La Cina tiene le redini del mercato, con violini che vengono venduti ad un prezzo fino a 100 volte più basso. Mentre in Italia alcuni violini artigianali possono essere venduti ad oltre 10mila euro l’uno, sul mercato cinese è possibile acquistare un violino, un arco o una custodia per soli 200 euro.
Gli artigiani di Cremona, tuttavia, non demordono e combattono imperterriti questa durissima concorrenza straniera semplicemente cercando sempre la perfezione: riaffermare la produzione di un violino, una viola, un contrabbasso quale forma d’arte e non il risultato di una catena di produzione.
Sono infatti diffidenti riguardo la catena di produzione dei violini cinesi: “La grande differenza tra i violini prodotti in Cina e quelli realizzati a Cremona è questa: quelli cinesi sono una combinazione di moltissime mani, partecipano alla produzione più persone”, racconta Bénédicte Friedmann, liutaia francese che vive a Cremona. “Invece i violini artigianali creati a Cremona racchiudono la personalità del liutaio al loro interno e questo è molto importante”.
Questo lo conferma anche Adele Sbernini, “Quelli cinesi vengono realizzati da artigiani velocissimi che costruiscono come catena di montaggio: ognuno fa una parte, per esempio 10 artigiani creano 10 pezzi diversi che poi vengono assemblati in un unico violino. Non è una novità, avveniva già a inizio ‘900 in Germania, per esempio”, mi racconta. “La novità è che alcuni violini cinesi di oggi possono avere una qualità obiettivamente interessante sia dal punto di vista acustico che dal punto di vista dei materiali”.
Nei violini costruiti fino a 50 anni fa è possibile riconoscere la mano dell’autore.
Diversamente da un violino di liuteria, tuttavia, il valore intrinseco dell’oggetto non c’è e non cresce nel tempo. “Un violino di liuteria riconosciuto e di qualità aumenta di valore con il passare del tempo ed è quindi un investimento: un violino di fabbrica fra dieci anni varrà, se va bene, lo stesso prezzo che è stato pagato oggi, diminuendo il suo valore”.

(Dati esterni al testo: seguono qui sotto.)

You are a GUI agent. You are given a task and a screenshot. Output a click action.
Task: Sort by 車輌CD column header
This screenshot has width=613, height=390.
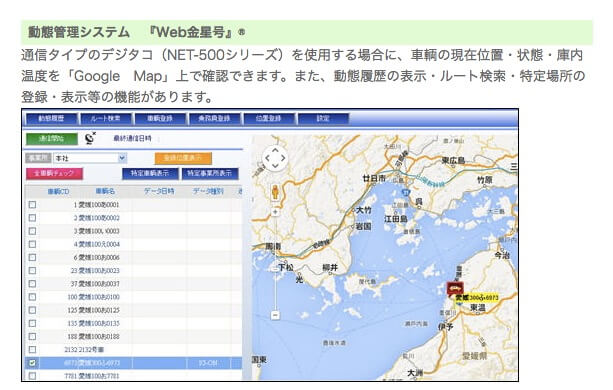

Questo valore dipende poi anche da quella che Bénédicte Friedmann, chiamava la personalità, l’impronta del liutaio. “Nei violini costruiti fino a 50 anni fa è possibile riconoscere la mano dell’autore (…). Osservando l’andamento del mercato dei violini negli ultimi 300 anni, è un fattore che ripaga: i violini con maggiore personalità valgono di più”, spiega sempre Adele Sbernini. La liutaia di Cargiago tuttavia ci fa notare come molte altre pratiche stiano mettendo in crisi questo aspetto: dalla pratica di alcuni liutai di antichizzare – invecchiare apposta – i violini, a quella di acquistarli semilavorati o addirittura di comprare violini stranieri pagandoli poco, riverniciarli, e venderli come propri.
“Personalmente l’aspetto della personalità lo trovo importantissimo, più della bellezza del legno, per esempio”, spiega Adele. “Io cerco sempre di aggiungere più manodopera possibile alla minor quantità di materia prima possibile: credo sia l’unico modo per affrontare il futuro in questo mondo, quindi sapere che liutai anche molto affermati usano i semilavorati, mi fa riflettere su dove stiamo andando. Questo è il risultato di un approccio capitalistico che ha formato come una bolla, che prima o poi inevitabilmente scoppierà”.